Kathleen Smith: So there are many studies that say that a recruiter is only going to look at a resume for seven seconds. If a person is writing their resume and they need to grab your attention in that seven seconds, what do they need to do to grab your attention, Irma?
Irma Symons: Use humor. I do. I mean I like to get a good laugh. I mean not at someone’s expense, but someone actually trying to be funny and grab my attention that way. And there are people or applicants who do that. I chuckle at it and keep looking and see what else they have to offer because great personality is great. Again, I’ll have to go back to the first statement, I’d like to just see the hard requirements upfront on a resume, like he mentioned, the checkboxes. That stuff is what kind of hooks me first and keeps me going after that.
Bill Branstetter: I like to tell people that if every part of your resume burned up except for the top corner of the page, I want to see enough there that I’m picking up the phone and calling you. So that’s why you’re going to have years of experience, education, certifications, clearance, those big ticket items – the kind of job that you are interested in going for all in that first section.
Brett Pagel: Yeah, pretty much what Bill said: whether it’s an intro paragraph or like a table with skills or if I can quickly see that yeah, this person has the skill set that we’re looking for then I’m going to be more likely to read it.
Kathleen Smith: A lot of people are either transitioning from one career to another or maybe they are student trying to get into cybersecurity, but they might not have the right experience or they might not have enough experience. How can they differentiate themselves on their resume to get your attention? I’m going to start with you Brett.
Brett Pagel: In that case, if they’re really interested in making a change, I’m going to be looking at, and I hate to even say extra curriculars, but what are they doing outside of their normal job duties to make that change. Do they do CTFs or something in their spare time. I think that would be it, a huge bonus. You know, what other things are they doing that aren’t part of their job.
Irma Symons: Are they volunteering at these events.
Brett Pagel: Yeah.
Irma Symons: Are they pursuing a certification knowing that they’re going to need that certification in order to get their foot in the door? I think being proactive in trying to check off some of those boxes ahead of time before you actually have the working experience says a lot about you taking initiative and you’d be motivated. And you talked about soft skills earlier when you started this meeting and I think that will come across in a resume.
Bill Branstetter: I think the mistake that I see is that when people are making that transition and maybe they’re in school for a cybersecurity degree, that’s about this much of their resume (small amount) and then they’ve got about this much (large amount) about working at Abercrombie or ATB or McDonalds and the various – you know, things that they’re doing just to make money while they’re in school. And I think maybe those things ought to be about this much (small amount) just to show that you had jobs before that to show how long you spent at those jobs. But I would take your education experience and consider that to be your professional experience for that period of time. And then that’s where you’re going to build up; what are some of the papers you wrote, projects you worked on, labs you were a part of, leadership in your class that you volunteered for? That’s going to make you stand out.

*Recorded data*:
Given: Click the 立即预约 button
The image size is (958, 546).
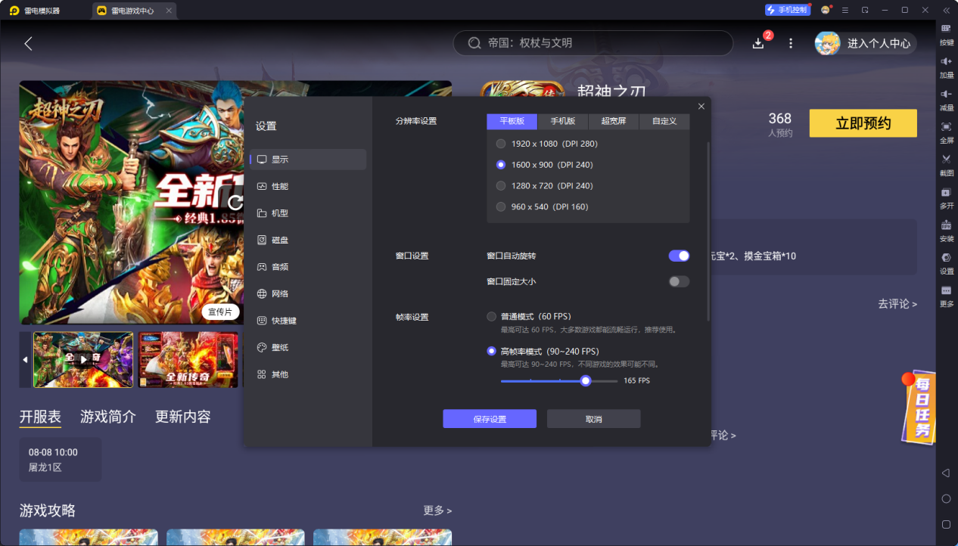Looking at the screenshot, I should 863,123.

*Directives*:
**A)** Please retype the resume discussion, starting with "Kathleen Smith: A" and going on through "Brett Pagel: Yeah.".
**B)** Decide whether each statement agrees with the resume discussion. Answer yes or no for each, and quote the deciding words. (i) Bill Branstetter wants the top corner of a resume to hold enough that he would call the applicant. (ii) Irma Symons advises against using humor on a resume. (iii) Brett Pagel looks at what career changers do outside their normal job duties.

*Answer list*:
**A)**
Kathleen Smith: A lot of people are either transitioning from one career to another or maybe they are student trying to get into cybersecurity, but they might not have the right experience or they might not have enough experience. How can they differentiate themselves on their resume to get your attention? I’m going to start with you Brett.
Brett Pagel: In that case, if they’re really interested in making a change, I’m going to be looking at, and I hate to even say extra curriculars, but what are they doing outside of their normal job duties to make that change. Do they do CTFs or something in their spare time. I think that would be it, a huge bonus. You know, what other things are they doing that aren’t part of their job.
Irma Symons: Are they volunteering at these events.
Brett Pagel: Yeah.

**B)**
(i) Yes: "if every part of your resume burned up except for the top corner of the page, I want to see enough there that I’m picking up the phone and calling you."
(ii) No: "Use humor."
(iii) Yes: "what are they doing outside of their normal job duties to make that change."